Scoring profiles allow you to boost the ranking of matching documents based on criteria. In this article, learn how to specify and assign a scoring profile that boosts a search score based on parameters that you provide.

You can use scoring profiles for keyword search, vector search, and hybrid search. However, scoring profiles only apply to nonvector fields, so make sure your index has text or numeric fields that can be used in a scoring profile. Scoring profile support for vector and hybrid search is available in 2024-05-01-preview and 2024-07-01 REST APIs and in Azure SDK packages that targeting those releases.

Key points about scoring profiles

Scoring profile parameters are either:

Weighted fields, where a match is found in a specific string field. For example, you might want matches found in a "summary" field to be more relevant than the same match found in a "content" field.
Functions for numeric data, including dates, ranges, and geographic coordinates. There's also a Tags function that operates on a field providing an arbitrary collection of strings. You can choose this approach over weighted fields if you want to boost a score based on whether a match is found in a tags field.

You can create multiple profiles and then modify query logic to choose which one is used.

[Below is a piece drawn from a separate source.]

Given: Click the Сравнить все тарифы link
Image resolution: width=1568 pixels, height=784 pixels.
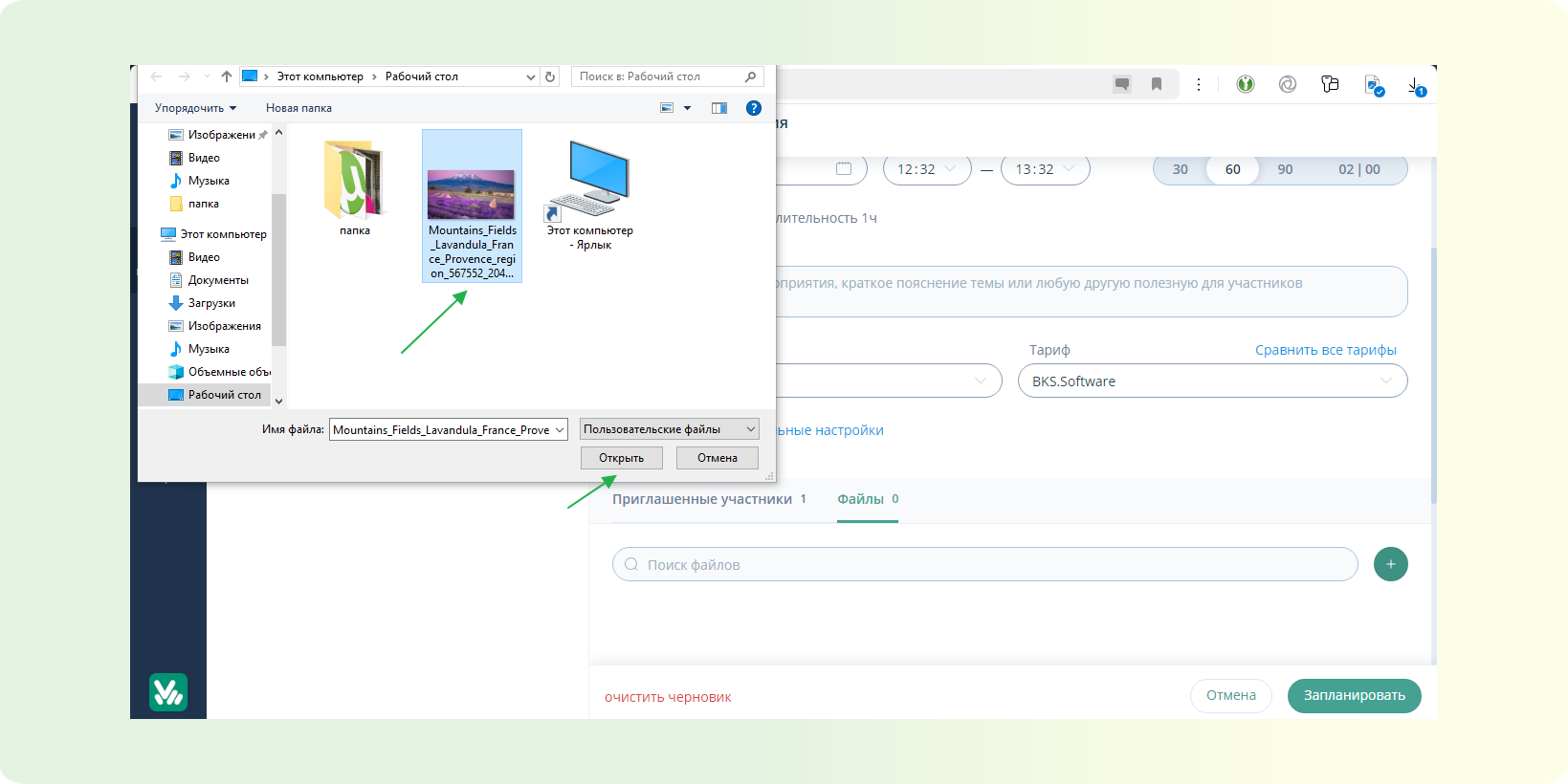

You can have up to 100 scoring profiles within an index (see service Limits), but you can only specify one profile at time in any given query.

Note

Unfamiliar with relevance concepts? Visit Relevance and scoring in Azure AI Search for background. You can also watch this video segment on YouTube for scoring profiles over BM25-ranked results.

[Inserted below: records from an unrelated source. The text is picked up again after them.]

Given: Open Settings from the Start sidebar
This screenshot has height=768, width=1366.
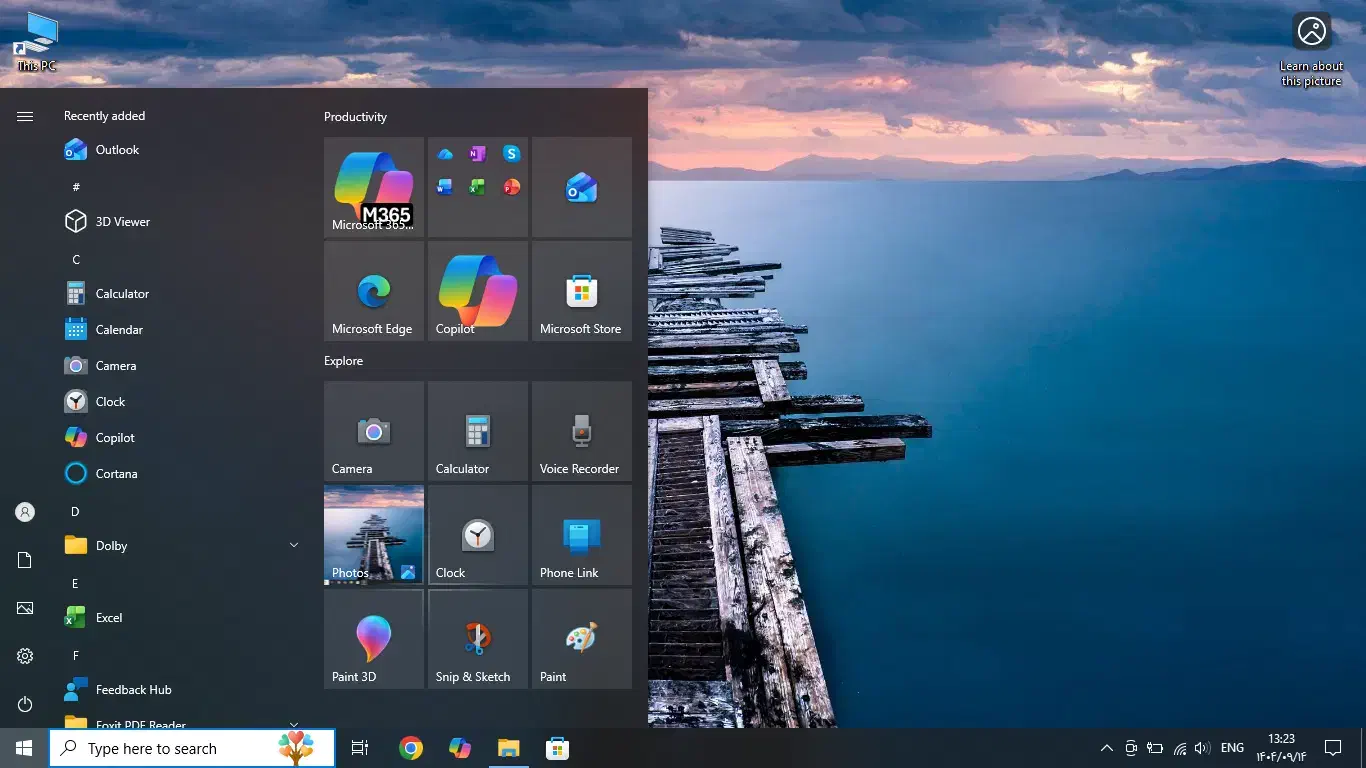Looking at the screenshot, I should (x=24, y=656).
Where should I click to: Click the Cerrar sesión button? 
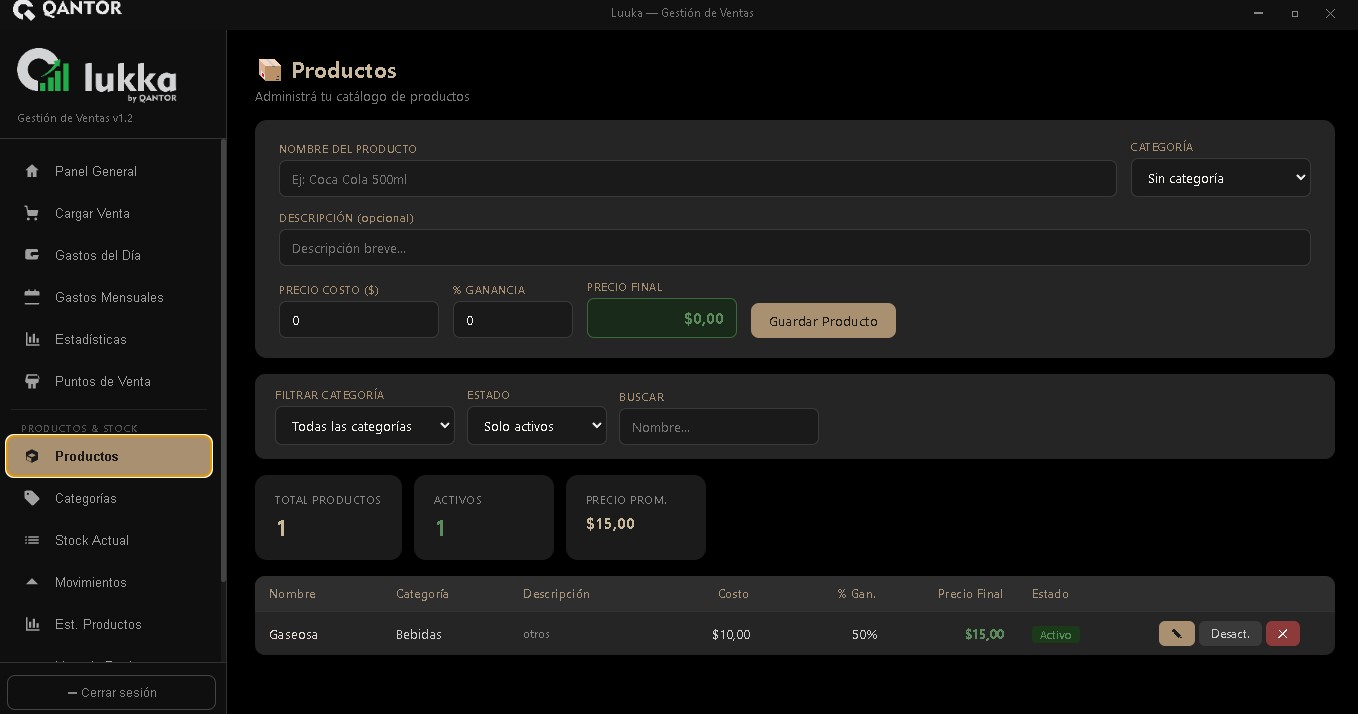point(111,692)
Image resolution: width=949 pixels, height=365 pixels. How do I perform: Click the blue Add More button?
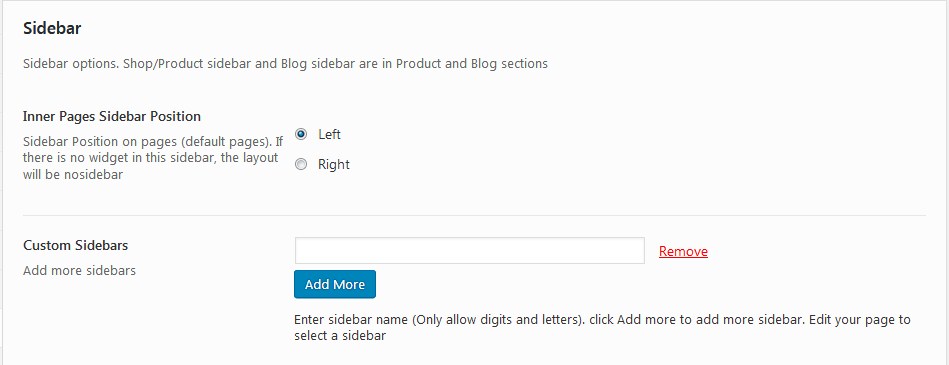point(335,284)
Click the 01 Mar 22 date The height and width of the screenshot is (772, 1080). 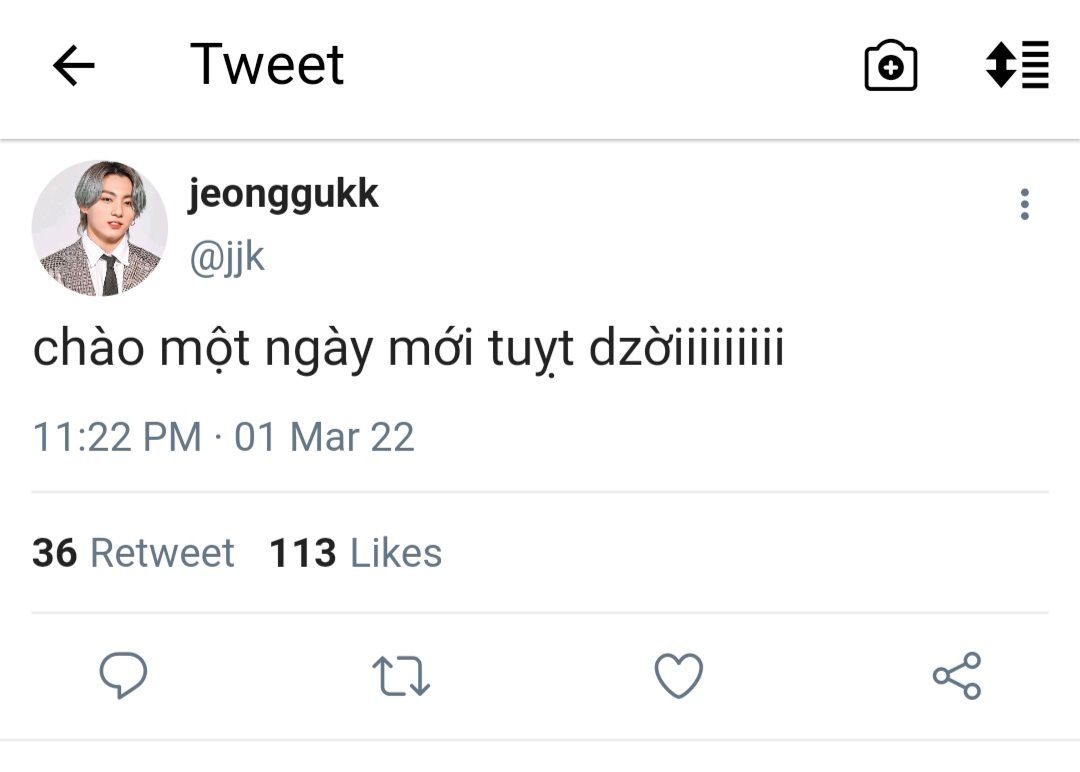pyautogui.click(x=324, y=437)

Scoring profile definition

A scoring profile is named object defined in an index schema. A scoring profile is composed of weighted fields, functions, and parameters.

The following definition shows a simple profile named "geo". This example boosts results that have the search term in the hotelName field. It also uses the distance function to favor results that are within 10 kilometers of the current location. If someone searches on the term 'inn', and 'inn' happens to be part of the hotel name, documents that include hotels with 'inn' within a 10 KM radius of the current location will appear higher in the search results.

"scoringProfiles": [
  {  
    "name":"geo",
    "text": {  
      "weights": {  
        "hotelName": 5
      }                              
    },
    "functions": [
      {  
        "type": "distance",
        "boost": 5,
        "fieldName": "location",
        "interpolation": "logarithmic",
        "distance": {
          "referencePointParameter": "currentLocation",
          "boostingDistance": 10
        }                        
      }                                      
    ]                     
  }            
]

To use this scoring profile, your query is formulated to specify scoringProfile parameter in the request. If you're using the REST API, queries are specified through GET and POST requests. In the following example, "currentLocation" has a delimiter of a single dash (-). It's followed by longitude and latitude coordinates, where longitude is a negative value.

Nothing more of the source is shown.